The mean spectra in various EW6.2 bins also provide clues about the apparent increase of IR8 with decreasing EW6.2 among star-forming galaxies. As shown in Fig. 9 (left), L8 probes both the 7.7 μm PAH complex and the continuum emission arising from hot dust. Since the presented spectra are normalised to the same LIR  we can directly infer that at fixed LIR, sources with higher EW6.2 have higher L8 and hence, lower IR8. Indeed, measuring L8 directly from the spectra yields an IR8 value for the sources in the 0.4 μm ≤ EW6.2 ≤ 0.6  μm bin higher by a factor of ~1.4 than to those with EW6.2 ≥ 0.7  μm.
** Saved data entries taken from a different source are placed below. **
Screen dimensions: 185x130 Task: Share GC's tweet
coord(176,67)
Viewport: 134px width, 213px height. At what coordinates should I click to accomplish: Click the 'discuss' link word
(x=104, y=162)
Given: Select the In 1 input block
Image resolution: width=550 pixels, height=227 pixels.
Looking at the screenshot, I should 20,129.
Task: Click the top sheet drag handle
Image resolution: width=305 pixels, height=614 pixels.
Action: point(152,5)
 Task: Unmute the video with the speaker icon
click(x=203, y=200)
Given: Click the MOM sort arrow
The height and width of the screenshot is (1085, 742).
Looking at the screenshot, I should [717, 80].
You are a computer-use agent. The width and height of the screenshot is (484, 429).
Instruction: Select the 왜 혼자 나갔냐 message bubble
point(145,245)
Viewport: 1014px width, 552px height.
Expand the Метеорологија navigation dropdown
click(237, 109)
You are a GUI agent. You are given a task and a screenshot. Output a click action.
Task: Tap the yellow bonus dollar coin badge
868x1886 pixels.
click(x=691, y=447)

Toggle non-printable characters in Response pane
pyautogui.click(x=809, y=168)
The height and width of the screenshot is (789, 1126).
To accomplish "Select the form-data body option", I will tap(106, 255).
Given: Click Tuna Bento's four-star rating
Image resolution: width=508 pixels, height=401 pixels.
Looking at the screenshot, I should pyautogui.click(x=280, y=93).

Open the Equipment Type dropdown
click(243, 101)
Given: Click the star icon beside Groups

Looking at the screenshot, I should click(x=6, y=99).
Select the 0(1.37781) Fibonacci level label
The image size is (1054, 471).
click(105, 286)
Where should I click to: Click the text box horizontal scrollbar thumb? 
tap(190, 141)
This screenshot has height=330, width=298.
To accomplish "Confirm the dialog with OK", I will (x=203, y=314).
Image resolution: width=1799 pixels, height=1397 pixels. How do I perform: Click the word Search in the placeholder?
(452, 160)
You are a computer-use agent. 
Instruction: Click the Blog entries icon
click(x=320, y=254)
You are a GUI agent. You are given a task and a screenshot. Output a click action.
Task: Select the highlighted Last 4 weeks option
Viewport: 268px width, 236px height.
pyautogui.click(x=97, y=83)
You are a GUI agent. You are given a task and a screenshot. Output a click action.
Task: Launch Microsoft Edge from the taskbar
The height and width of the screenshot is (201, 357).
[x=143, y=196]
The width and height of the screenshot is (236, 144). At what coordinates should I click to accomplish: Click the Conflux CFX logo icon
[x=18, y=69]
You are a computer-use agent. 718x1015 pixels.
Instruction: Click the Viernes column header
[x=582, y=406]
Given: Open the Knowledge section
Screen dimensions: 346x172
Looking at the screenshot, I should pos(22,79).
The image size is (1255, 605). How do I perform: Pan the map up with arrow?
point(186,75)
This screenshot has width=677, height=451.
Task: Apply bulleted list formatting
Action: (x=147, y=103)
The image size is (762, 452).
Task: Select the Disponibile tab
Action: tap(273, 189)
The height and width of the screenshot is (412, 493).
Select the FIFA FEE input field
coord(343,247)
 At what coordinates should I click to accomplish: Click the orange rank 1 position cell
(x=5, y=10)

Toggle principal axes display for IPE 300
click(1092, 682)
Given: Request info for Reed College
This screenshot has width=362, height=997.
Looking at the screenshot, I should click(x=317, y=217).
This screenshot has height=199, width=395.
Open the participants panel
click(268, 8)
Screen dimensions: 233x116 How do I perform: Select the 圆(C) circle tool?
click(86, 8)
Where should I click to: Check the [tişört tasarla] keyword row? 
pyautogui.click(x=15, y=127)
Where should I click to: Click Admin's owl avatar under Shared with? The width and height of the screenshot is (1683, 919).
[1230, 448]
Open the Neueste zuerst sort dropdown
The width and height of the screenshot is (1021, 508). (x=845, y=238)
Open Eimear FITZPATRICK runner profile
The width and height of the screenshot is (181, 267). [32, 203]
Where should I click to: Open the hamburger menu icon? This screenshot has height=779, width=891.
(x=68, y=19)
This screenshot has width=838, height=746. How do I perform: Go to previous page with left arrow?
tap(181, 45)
The variation of the PAH features as a function of IR8 is more directly seen when we split our sample of star-forming galaxies into two IR8 bins, above and below IR8 = 6.0. The continuum-subtracted average IRS spectra of the two sub-samples are presented in Fig. 9 (right), clearly demonstrating a decrease of the PAHs emission for sources in the high IR8 bin. Indeed, the emission from the PAH features measured directly from the stacked spectra is higher by a factor of ~1.5 in the low IR8 bin than that in the high IR8 bin.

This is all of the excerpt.